Exercise directions:
Find the word "measure" in the data, then copy each line where it is found.

Start of Listed records

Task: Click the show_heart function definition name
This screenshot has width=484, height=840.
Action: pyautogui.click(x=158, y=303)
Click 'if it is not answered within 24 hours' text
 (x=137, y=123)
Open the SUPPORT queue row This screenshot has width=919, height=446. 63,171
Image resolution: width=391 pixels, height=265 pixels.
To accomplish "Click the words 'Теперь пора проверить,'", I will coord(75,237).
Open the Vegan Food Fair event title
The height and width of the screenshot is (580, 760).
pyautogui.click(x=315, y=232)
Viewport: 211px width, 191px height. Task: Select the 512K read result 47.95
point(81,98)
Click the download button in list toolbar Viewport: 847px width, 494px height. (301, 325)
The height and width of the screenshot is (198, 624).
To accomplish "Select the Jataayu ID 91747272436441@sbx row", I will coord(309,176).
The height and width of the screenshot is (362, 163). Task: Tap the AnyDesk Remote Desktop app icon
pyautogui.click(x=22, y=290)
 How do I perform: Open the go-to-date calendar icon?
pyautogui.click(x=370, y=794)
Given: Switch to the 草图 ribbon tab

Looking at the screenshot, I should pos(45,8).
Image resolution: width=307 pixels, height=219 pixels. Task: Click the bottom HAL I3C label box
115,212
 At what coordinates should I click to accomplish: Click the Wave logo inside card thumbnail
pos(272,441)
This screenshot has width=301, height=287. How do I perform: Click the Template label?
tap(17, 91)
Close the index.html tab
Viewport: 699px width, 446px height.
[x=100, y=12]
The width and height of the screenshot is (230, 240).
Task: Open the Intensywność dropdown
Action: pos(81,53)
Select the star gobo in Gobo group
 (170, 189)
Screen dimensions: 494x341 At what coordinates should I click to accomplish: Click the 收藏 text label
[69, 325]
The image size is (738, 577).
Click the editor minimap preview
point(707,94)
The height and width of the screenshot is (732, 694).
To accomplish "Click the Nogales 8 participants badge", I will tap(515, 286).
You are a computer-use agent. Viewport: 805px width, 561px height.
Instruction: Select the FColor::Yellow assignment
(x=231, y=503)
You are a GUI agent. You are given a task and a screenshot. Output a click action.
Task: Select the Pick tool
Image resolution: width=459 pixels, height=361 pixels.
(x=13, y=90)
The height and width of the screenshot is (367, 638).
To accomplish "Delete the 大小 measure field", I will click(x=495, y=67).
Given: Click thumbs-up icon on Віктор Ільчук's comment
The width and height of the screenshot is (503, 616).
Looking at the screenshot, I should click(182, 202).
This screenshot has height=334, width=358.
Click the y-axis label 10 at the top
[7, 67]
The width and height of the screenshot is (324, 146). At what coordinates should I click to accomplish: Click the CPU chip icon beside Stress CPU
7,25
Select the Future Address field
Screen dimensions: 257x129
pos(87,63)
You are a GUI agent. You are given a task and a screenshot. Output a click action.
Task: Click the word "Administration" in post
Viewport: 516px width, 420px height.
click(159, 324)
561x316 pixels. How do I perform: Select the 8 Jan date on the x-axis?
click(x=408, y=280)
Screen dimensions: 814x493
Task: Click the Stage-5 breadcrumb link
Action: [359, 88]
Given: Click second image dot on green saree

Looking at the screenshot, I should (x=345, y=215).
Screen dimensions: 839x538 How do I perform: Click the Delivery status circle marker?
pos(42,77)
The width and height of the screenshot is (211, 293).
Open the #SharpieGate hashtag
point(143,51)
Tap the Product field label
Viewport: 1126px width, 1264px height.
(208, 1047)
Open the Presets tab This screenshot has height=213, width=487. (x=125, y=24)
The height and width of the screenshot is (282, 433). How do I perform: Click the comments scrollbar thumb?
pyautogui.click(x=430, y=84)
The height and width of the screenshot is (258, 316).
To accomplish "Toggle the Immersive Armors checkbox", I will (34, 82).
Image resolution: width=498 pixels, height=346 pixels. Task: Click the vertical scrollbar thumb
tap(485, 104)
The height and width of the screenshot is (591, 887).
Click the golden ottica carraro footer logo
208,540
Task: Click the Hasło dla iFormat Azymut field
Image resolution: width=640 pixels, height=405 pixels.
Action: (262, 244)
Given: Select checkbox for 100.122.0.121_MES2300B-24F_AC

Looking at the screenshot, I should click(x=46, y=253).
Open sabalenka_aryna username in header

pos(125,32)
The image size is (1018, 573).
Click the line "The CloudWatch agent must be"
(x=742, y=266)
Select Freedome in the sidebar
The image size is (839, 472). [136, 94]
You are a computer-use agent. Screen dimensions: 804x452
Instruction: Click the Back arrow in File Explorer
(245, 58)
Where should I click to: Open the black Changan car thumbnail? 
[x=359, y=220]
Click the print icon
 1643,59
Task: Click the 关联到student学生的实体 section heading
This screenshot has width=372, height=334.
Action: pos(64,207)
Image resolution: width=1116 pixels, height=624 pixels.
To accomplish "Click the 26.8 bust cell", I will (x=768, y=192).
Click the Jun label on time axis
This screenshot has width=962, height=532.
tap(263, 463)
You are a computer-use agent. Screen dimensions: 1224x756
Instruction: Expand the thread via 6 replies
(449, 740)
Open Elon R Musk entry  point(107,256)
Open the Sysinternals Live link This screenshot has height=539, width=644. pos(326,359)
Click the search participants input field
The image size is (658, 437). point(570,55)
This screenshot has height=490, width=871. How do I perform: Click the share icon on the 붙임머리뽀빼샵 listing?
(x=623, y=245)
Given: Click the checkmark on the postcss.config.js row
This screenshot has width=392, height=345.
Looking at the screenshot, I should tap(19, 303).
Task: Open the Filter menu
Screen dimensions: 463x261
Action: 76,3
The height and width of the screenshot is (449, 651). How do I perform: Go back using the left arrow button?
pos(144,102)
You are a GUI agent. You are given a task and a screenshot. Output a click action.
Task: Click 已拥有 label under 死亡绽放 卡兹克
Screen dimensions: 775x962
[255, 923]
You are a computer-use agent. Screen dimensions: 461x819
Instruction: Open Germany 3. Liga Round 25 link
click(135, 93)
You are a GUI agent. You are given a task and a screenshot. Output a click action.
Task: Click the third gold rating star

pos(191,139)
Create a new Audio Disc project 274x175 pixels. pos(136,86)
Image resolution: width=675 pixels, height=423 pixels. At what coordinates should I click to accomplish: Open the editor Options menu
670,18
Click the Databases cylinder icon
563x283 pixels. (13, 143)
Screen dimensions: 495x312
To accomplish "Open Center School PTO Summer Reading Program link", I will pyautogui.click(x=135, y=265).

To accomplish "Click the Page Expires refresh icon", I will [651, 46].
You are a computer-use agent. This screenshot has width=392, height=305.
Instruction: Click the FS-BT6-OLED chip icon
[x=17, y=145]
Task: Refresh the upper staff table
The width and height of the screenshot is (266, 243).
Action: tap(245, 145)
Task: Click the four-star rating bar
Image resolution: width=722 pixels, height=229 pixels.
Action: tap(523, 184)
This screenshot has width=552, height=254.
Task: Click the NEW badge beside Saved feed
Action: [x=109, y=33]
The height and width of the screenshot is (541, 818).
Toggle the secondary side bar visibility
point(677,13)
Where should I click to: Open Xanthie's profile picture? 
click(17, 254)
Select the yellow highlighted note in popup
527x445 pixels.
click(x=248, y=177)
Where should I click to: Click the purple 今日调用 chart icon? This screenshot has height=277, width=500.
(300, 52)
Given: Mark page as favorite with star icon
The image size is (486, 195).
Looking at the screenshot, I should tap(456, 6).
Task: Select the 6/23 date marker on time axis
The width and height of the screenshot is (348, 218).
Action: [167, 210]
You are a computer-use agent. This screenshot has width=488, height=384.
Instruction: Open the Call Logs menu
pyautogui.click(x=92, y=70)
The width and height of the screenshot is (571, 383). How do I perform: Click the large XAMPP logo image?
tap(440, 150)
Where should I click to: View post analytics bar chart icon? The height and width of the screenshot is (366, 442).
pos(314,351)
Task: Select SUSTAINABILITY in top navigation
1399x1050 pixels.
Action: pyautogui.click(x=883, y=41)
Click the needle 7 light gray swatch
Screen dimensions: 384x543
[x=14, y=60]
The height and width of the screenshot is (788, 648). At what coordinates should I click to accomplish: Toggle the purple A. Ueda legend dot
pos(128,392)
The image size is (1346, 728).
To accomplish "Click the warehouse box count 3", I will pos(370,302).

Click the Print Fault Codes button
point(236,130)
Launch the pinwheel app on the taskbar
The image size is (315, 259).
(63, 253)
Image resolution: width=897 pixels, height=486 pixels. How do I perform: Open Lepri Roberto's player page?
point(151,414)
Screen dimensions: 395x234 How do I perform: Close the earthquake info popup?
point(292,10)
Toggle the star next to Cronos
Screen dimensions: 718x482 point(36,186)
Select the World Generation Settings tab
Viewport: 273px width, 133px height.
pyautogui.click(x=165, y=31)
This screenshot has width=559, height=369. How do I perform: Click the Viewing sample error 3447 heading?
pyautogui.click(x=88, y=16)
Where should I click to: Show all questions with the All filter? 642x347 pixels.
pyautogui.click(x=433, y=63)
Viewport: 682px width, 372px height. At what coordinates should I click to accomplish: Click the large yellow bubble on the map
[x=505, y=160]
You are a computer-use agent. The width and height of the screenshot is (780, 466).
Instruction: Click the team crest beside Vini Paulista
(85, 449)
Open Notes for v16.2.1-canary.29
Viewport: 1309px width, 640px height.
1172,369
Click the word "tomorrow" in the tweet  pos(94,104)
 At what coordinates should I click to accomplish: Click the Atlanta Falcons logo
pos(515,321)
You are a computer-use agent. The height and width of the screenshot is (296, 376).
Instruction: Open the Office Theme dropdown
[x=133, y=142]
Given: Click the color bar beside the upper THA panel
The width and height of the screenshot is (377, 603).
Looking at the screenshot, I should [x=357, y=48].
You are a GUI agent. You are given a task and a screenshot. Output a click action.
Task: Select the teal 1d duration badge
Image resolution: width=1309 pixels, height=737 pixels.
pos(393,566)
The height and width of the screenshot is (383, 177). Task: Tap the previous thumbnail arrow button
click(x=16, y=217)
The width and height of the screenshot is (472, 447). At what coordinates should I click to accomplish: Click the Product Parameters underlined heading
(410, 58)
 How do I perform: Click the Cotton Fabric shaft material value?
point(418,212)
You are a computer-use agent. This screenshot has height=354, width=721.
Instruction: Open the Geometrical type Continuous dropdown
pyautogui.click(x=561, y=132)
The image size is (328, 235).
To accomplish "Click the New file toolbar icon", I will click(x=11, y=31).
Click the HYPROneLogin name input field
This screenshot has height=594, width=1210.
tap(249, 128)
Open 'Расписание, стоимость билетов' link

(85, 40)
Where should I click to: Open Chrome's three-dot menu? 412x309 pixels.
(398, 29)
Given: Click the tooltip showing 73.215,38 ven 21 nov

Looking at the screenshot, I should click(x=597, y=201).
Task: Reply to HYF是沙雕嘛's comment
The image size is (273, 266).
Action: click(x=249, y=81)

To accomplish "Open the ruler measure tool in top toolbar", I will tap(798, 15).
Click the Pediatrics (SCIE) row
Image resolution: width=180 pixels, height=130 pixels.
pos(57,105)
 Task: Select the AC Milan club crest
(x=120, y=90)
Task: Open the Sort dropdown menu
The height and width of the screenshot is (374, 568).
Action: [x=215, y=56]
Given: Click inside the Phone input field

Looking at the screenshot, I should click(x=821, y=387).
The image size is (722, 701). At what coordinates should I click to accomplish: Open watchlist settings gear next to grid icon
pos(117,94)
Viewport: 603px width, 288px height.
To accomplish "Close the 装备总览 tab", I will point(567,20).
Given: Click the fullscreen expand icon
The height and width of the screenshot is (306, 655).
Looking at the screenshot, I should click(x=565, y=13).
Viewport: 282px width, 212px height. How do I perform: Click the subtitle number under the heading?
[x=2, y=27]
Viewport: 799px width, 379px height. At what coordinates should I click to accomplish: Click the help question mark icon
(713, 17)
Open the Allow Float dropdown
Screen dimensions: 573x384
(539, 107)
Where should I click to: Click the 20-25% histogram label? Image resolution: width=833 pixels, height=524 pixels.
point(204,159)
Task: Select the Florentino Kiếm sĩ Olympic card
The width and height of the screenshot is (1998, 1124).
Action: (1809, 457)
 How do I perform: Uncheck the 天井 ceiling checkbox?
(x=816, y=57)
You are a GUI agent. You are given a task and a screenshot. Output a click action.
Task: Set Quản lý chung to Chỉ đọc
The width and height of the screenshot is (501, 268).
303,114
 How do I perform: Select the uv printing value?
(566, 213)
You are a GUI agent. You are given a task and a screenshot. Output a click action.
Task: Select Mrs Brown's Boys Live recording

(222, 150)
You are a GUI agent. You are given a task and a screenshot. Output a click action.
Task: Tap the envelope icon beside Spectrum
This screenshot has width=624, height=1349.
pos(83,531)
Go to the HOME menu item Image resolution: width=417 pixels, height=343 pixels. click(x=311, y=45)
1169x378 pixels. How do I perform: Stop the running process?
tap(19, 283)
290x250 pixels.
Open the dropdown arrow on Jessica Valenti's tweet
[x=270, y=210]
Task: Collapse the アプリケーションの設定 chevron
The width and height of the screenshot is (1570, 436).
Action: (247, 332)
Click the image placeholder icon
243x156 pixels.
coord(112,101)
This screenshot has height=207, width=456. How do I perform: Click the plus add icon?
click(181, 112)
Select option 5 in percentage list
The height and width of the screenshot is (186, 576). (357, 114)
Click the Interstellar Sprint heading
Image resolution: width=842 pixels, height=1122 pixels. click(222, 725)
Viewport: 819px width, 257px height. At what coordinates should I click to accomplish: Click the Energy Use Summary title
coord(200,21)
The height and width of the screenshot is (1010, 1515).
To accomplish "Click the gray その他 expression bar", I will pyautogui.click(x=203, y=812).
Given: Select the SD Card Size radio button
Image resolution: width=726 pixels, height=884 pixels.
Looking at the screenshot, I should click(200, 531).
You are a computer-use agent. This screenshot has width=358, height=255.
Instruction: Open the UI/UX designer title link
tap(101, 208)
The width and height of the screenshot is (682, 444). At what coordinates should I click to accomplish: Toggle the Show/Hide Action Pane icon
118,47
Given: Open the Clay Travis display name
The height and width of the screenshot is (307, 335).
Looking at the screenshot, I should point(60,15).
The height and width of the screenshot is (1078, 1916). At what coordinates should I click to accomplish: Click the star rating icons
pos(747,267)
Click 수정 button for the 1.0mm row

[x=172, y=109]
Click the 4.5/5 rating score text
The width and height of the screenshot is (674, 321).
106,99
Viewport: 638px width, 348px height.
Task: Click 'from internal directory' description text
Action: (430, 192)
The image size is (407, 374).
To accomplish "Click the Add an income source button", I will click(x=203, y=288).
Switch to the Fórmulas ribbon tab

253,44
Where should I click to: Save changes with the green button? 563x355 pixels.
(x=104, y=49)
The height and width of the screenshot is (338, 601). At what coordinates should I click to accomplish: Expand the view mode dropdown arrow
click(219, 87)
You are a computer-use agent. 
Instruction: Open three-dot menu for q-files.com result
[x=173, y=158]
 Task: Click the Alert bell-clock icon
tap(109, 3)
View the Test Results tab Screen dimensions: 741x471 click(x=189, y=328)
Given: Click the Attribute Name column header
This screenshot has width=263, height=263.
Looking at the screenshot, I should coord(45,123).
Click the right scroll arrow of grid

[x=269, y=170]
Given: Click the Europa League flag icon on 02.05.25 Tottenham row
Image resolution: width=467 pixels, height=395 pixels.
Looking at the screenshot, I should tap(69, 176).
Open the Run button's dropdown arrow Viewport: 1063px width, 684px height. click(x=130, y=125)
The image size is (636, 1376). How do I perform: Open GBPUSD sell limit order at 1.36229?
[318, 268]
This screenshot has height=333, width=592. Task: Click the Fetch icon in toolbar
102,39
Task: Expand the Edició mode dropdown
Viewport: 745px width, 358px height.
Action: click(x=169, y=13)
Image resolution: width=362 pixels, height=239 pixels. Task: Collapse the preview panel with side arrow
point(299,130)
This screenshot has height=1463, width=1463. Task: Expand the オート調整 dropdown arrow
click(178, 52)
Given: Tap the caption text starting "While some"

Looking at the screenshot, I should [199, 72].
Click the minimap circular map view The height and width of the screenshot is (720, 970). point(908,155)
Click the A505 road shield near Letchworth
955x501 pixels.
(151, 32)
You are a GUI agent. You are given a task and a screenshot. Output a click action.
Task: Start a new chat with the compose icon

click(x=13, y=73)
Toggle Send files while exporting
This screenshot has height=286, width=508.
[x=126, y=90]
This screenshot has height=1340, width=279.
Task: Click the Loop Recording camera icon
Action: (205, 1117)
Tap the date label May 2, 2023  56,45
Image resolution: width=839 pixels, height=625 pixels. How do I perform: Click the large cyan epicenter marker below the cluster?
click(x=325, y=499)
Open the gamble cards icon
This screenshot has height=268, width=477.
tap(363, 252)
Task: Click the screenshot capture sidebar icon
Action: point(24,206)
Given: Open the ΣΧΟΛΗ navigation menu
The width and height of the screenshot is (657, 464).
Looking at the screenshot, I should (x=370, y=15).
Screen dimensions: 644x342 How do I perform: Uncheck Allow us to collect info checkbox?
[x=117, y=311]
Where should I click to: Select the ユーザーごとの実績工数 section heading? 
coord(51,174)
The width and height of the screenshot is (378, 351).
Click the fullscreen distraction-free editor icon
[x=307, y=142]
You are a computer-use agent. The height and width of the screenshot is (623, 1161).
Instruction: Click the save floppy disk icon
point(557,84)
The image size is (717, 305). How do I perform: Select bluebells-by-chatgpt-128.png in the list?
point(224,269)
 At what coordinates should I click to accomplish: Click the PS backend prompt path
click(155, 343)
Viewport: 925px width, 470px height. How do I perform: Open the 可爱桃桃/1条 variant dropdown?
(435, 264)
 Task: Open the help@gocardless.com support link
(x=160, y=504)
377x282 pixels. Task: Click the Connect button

End of Listed records

Solution to this task:
To accomplish "Delete the 大小 measure field", I will click(x=495, y=67).
To accomplish "Open the ruler measure tool in top toolbar", I will tap(798, 15).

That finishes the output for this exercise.